Ensure you compare pet insurance policies and read insurer reviews whenever possible.
Pet insurance tips and tricks
Pet insurance policies generally provide good value, but you do need to pay attention to some details:
- Do not underestimate limits. Limits, combined with the excess, can considerably reduce the reimbursement percentage of pet insurance. For example, if you claim £2000, your compensation consists of 80% of the medical bills and you have an excess of £500, you will be reimbursed £1100.
- Confusing policy information. Make sure you know exactly what you will/won’t be covered for. Some provider websites and product documents tend to be overly confusing with no clear explanation of the terms and conditions.
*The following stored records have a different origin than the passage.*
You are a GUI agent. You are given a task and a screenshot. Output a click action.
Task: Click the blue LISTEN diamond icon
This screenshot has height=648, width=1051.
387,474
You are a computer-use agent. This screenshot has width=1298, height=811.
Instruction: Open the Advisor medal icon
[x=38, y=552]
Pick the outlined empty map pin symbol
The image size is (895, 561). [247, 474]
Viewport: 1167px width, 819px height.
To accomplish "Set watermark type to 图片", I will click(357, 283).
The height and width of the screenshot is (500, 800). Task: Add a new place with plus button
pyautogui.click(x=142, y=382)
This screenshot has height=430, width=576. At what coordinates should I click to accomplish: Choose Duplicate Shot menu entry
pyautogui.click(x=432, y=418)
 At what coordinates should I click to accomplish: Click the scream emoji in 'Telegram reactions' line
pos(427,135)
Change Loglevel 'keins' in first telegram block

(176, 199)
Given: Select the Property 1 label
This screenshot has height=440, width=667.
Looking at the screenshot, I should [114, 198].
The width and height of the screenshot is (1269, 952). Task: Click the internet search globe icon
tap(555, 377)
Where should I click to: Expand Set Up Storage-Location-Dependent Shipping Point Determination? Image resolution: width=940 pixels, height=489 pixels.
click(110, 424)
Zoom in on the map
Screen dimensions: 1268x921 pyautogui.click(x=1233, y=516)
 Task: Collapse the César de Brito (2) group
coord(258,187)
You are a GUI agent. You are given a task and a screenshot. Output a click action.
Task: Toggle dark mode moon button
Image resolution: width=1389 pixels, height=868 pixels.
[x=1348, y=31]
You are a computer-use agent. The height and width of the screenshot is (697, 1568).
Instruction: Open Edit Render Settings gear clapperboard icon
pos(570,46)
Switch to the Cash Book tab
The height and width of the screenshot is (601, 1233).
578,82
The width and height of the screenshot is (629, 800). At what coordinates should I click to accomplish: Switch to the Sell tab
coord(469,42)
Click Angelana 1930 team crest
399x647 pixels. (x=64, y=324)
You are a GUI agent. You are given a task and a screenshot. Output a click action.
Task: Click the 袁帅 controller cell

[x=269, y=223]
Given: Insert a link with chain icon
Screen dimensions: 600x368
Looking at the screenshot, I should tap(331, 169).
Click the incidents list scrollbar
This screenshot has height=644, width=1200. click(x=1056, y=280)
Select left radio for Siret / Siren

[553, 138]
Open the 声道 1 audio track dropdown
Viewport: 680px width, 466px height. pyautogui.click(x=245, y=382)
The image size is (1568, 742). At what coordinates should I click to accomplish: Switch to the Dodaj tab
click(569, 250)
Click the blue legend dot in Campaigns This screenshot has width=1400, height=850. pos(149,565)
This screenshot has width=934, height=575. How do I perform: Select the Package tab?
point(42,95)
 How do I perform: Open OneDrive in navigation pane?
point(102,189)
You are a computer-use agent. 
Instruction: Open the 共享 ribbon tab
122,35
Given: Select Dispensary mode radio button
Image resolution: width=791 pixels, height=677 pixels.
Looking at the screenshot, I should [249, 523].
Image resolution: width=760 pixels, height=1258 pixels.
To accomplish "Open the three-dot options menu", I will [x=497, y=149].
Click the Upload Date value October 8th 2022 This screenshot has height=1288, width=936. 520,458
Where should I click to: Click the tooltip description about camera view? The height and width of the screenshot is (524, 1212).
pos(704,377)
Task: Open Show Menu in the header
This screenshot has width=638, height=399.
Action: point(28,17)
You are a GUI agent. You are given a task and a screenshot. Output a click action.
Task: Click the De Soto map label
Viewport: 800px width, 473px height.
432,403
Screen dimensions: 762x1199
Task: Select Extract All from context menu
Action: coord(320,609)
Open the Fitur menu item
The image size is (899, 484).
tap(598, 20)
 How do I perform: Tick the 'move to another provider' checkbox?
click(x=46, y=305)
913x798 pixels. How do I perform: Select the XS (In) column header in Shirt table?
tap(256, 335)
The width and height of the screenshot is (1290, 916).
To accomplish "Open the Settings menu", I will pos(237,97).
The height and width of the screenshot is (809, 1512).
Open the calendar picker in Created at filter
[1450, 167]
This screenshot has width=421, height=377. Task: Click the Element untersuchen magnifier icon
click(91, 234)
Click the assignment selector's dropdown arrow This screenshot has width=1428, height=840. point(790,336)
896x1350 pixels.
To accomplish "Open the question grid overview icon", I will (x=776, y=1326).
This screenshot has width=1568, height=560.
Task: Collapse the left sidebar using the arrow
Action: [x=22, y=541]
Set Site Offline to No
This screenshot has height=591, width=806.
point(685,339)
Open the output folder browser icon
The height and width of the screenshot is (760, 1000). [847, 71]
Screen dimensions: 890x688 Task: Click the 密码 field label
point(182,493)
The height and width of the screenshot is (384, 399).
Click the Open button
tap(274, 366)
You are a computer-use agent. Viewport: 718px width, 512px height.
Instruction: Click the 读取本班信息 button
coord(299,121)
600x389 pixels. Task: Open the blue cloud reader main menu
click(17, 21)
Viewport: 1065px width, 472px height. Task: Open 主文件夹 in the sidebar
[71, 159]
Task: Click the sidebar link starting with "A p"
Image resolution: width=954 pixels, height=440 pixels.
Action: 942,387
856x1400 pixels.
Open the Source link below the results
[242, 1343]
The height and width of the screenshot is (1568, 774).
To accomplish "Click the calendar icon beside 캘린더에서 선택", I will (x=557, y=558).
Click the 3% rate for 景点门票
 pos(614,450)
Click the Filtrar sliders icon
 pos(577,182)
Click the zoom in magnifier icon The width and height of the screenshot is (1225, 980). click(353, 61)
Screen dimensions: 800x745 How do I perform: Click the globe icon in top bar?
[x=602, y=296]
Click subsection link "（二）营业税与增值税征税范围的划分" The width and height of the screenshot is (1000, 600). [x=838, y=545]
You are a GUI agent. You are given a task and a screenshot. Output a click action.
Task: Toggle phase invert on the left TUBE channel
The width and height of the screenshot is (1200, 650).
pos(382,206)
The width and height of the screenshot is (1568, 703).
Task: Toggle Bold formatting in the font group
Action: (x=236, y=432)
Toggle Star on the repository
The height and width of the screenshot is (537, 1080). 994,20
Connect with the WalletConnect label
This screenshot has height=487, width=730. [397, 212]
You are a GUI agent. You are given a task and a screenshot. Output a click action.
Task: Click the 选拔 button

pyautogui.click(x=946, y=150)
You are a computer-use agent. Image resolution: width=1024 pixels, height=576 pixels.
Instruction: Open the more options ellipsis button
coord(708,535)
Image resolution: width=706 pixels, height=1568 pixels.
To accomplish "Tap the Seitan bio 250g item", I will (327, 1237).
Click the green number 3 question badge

Make sure you know when a claim will/won’t be paid before signing up for cover. A good idea would be to get in contact with providers with any questions/clarifications before you sign on the dotted line.
- Cheap cover. Whilst it’s great to find a cheap deal, it’s important not to sacrifice good cover to bag a bargain as it can turn out to be more expensive in the long run. Work out the right cover for your pet and compare different pet insurers to make sure you’re offering the best care for your pet.